Msg#: 4035357 posted 1:34 pm on Dec 2, 2009 (gmt 0)
Announced [googlewebmastercentral.blogspot.com] on the Google blog today:
Country-code top-level domains (or ccTLDs) can provide people with a quick and valuable clue about the location of a website—for example, ".fr" for France or ".co.jp" for Japan. However, for certain top level domains like .com, .info and .org, it's not as easy to figure out the location. That's why today we're adding region information supplied by webmasters to the green address line on some Google search results.
Similar tags have been present on region-targeted Adwords for some time, so it will be interesting to see what effect (if any) the appearance of the tag will have. Google are certainly drawing more attention to the snippets and "green line" in SERPs recently.
Msg#: 4035357 posted 6:58 pm on Dec 2, 2009 (gmt 0)
Another requirement for GWT!
It's a great plan by Google, really. Finding it difficult to control spam and find the patterns amongst sites Google came up with the idea of WMT to "help" webmasters ... and then slowly make it a requirement. All the site data, bug control and pattern checking done for them. Genius.
Msg#: 4035357 posted 8:18 pm on Dec 2, 2009 (gmt 0)
It's only when the result is from a different country than the search (Canadian site from US based search was the example) so most results in most industries aren't affected. I'd expect this won't make a big difference until they try to add this for smaller geo regions like city/state.
Msg#: 4035357 posted 6:42 pm on Dec 3, 2009 (gmt 0)
So... the internet removes geography enabling small businesses to be local in many locations across the planet simultaneously... and then Google re-introduces geography, so that the historical town-guide book-seller from Chicago who has Quebec City optimised pages for selling guides to those visiting Quebec City then appears in the SERPS with a big CHICAGO next to the entry, making it appear much less relevant?
Msg#: 4035357 posted 5:27 pm on Dec 9, 2009 (gmt 0)
The premise is that the closer a site is to the search engine user, the more likely it is to be relevant to the user's query. It's been an important ranking factor on all of the major search engines for several years.
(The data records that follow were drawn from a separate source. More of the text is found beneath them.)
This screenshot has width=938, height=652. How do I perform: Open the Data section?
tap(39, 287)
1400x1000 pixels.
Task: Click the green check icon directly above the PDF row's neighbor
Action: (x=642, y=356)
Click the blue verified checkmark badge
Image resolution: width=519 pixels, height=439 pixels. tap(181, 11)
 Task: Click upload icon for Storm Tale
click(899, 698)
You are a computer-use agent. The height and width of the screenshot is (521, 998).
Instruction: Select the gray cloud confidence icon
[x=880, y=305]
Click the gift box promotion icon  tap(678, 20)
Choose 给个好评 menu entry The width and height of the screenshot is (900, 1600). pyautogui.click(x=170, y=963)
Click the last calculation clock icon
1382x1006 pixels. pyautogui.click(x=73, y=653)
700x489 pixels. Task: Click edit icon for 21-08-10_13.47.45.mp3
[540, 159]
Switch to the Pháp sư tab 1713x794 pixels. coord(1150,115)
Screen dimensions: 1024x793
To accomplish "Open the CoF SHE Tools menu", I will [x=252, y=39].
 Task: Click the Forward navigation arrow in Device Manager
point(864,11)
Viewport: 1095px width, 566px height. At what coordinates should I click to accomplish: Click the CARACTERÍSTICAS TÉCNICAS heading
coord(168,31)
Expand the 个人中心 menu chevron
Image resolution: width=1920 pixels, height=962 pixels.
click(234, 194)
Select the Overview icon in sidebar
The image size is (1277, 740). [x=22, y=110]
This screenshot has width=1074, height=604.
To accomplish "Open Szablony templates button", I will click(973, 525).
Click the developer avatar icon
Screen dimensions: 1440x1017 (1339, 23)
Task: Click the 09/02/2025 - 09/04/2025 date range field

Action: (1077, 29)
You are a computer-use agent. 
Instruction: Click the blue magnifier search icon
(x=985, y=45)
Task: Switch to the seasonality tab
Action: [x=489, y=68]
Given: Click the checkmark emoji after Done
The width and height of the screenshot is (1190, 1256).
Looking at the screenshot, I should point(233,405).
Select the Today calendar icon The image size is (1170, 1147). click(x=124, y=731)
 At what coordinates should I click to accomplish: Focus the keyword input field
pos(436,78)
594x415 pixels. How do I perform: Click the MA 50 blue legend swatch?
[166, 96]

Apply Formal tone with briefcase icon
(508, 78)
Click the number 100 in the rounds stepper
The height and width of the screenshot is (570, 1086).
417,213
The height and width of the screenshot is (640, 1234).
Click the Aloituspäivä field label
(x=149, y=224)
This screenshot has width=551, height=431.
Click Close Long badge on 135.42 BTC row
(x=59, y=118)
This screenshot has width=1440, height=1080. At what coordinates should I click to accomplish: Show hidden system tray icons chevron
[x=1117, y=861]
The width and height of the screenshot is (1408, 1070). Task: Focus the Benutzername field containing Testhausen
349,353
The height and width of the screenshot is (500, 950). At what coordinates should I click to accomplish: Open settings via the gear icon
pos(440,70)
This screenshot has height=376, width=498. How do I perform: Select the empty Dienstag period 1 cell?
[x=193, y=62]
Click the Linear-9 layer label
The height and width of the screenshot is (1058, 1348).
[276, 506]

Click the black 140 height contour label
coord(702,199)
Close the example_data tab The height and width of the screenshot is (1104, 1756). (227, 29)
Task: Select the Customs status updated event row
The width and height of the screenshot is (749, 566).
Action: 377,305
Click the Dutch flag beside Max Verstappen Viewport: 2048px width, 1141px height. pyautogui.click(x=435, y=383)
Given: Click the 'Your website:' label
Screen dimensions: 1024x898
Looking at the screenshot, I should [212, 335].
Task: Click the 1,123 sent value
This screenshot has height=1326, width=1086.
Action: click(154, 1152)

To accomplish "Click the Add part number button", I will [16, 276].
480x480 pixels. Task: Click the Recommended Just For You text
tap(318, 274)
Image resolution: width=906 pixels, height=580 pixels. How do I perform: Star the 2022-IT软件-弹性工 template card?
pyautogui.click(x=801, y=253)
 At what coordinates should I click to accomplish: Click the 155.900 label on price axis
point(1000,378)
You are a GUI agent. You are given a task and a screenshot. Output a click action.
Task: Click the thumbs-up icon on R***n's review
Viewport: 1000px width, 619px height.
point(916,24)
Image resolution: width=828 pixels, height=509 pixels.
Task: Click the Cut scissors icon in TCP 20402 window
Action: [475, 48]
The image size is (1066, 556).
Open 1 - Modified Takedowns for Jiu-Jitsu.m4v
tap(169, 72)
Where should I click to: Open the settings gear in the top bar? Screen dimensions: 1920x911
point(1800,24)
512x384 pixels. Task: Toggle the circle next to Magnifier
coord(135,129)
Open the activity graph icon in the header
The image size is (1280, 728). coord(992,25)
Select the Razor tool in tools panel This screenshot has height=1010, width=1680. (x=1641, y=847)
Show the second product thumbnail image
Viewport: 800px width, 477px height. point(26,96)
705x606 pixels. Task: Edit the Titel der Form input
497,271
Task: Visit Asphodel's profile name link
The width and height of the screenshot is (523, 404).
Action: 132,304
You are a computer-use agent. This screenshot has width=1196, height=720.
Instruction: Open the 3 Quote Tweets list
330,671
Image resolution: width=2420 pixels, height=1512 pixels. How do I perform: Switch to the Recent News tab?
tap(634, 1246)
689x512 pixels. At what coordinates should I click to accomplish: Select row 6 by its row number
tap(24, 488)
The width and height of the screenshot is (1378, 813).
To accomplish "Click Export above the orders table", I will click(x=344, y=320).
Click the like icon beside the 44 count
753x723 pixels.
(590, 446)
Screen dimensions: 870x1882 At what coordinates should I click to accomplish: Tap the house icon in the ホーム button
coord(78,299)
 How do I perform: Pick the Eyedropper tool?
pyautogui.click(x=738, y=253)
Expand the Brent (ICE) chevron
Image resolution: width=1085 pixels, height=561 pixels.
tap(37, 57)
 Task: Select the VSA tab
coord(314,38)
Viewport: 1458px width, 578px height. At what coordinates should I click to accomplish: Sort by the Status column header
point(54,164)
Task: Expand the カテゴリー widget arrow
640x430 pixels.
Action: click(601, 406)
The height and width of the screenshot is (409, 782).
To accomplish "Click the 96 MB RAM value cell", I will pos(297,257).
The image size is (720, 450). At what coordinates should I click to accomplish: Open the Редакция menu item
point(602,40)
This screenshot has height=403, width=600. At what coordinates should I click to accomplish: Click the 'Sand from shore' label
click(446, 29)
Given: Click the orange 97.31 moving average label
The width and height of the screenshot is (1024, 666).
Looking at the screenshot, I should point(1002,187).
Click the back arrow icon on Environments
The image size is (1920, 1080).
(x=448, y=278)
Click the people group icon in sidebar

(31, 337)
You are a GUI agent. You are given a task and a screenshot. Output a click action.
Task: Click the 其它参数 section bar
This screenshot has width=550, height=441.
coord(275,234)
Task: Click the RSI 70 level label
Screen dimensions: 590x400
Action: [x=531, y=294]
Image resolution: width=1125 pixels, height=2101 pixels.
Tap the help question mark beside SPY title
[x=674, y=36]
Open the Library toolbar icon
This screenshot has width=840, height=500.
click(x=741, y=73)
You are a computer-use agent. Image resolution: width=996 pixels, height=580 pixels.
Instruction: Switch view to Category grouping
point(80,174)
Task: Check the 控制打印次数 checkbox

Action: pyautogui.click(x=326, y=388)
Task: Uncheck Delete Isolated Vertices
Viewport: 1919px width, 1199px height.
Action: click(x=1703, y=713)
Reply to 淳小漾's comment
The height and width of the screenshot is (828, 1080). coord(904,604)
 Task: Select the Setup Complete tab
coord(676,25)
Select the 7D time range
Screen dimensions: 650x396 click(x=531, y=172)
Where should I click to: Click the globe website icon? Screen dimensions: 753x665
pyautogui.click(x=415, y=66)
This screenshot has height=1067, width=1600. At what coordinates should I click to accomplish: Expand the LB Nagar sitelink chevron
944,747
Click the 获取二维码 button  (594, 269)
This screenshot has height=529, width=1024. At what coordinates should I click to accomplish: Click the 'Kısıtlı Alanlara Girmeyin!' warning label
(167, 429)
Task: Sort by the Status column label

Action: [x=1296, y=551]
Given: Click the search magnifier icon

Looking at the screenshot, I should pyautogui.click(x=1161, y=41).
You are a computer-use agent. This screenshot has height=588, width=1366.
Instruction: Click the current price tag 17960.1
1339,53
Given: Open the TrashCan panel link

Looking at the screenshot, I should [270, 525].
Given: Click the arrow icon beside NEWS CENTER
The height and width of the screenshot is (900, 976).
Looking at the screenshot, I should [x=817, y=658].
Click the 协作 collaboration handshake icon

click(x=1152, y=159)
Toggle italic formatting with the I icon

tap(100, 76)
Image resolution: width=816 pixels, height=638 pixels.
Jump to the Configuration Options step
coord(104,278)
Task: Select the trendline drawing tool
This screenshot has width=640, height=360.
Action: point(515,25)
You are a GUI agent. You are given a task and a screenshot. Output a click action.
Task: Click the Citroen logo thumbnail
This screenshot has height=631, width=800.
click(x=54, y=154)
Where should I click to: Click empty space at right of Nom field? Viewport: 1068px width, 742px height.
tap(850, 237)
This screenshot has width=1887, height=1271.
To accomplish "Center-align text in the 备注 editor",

The change being discussed here is that, for at least some searches, Google adds a region tag or label to results when the site's Geographic Target setting is available from WMT and that setting differs from the origin of the search. It's essentially providing a location clue for SERP entries from generic TLDs. If you have a generic TLD and you haven't set a Geographic Target, listings from your site won't be affected by this change.